Youve Done It Again Virginia 306
April 9th, 2022 by Roy Due west. Spencer, Ph. D.
SUMMARY
The proper way of looking for causal relationships between time series data (due east.g. between atmospheric CO2 and temperature) is discussed. While statistical analysis lonely is unlikely to provide "proof" of causation, apply of the 'master equation' is shown to avoid mutual pitfalls. Correlation analysis of natural and anthropogenic forcings with year-on-twelvemonth changes in Mauna Loa CO2 advise a role for increasing global temperature at least partially explaining observed changes in CO2, only purely statistical analysis cannot tie down the magnitude. 1 statistically-based model using anthropogenic and natural forcings suggests ~15% of the rise in CO2 being due to natural factors, with an excellent match betwixt model and observations for the COVID-19 related downturn in global economic activity in 2020.
Introduction
The record of atmospheric CO2 concentration at Mauna Loa, Hawaii since 1959 is the longest continuous record we have of actual (not inferred) atmospheric CO2 concentrations.

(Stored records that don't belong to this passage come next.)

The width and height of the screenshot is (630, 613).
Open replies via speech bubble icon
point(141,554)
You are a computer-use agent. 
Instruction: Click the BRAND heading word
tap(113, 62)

I've visited the laboratory where the measurements are taken and received a tour of the facility and explanation of their procedures.
The geographic location is quite practiced for getting a yearly judge of global CO2 concentrations because it is largely removed from local anthropogenic sources, and at a loftier enough altitude that substantial mixing during air mass transport has occurred, smoothing out sudden changes due to, say, transport downwind of the large emissions sources in China. The measurements are nearly continuous and procedures have been developed to exclude data which is considered to be influenced by local anthropogenic or volcanic processes.

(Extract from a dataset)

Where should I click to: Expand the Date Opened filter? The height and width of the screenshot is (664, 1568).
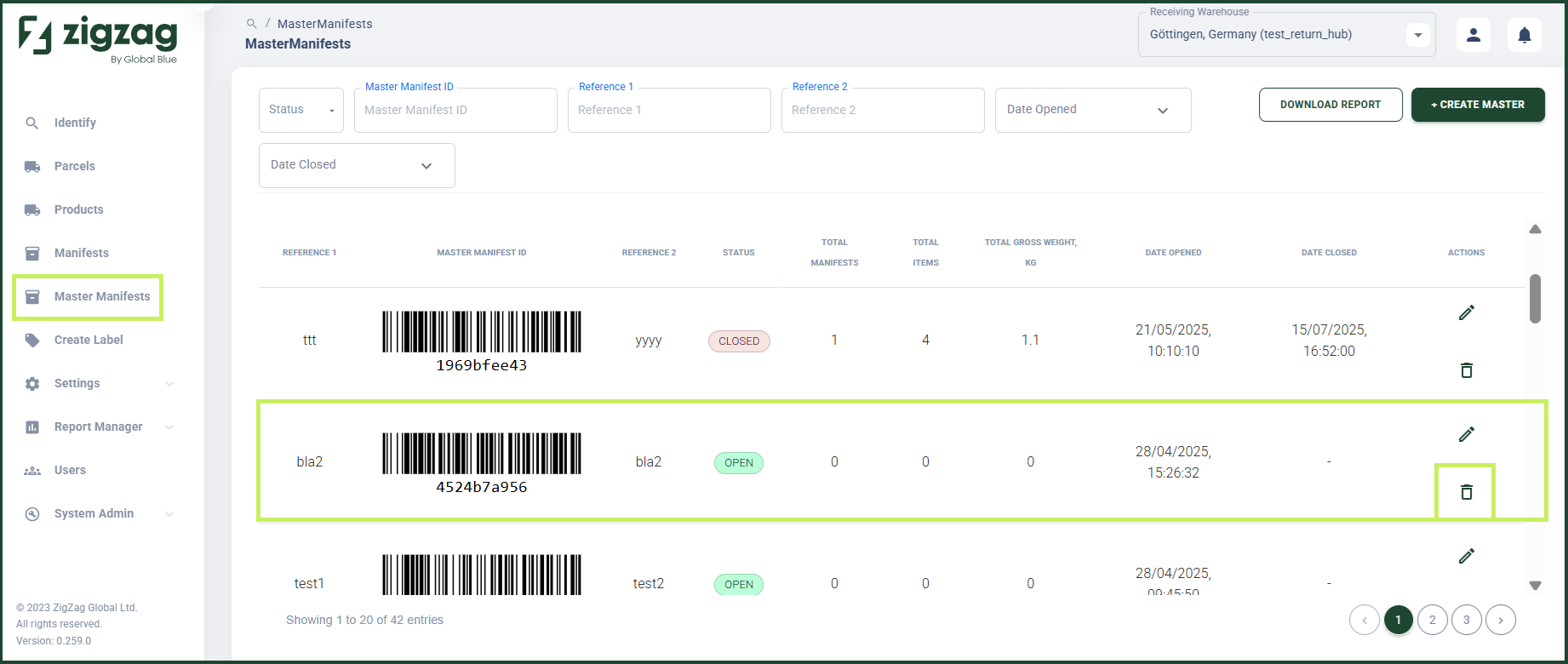1093,110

Almost researchers consider the steady rise in Mauna Loa CO2 since 1959 to be entirely due to anthropogenic greenhouse gas emissions, mostly from the burning of fossil fuels. I won't become into the testify for an anthropogenic origin here (e.g. the decrease in atmospheric oxygen, and changes in atmospheric carbon isotopes over time). Instead, I will address bear witness for some portion of the CO2 increase being natural in origin. I will be using empirical information analysis for this. The results will not be definitive; I'one thousand mostly trying to show how difficult it is to determine cause-and-effect from the available statistical data analysis alone.
Inferring Causation from the "Principal Equation"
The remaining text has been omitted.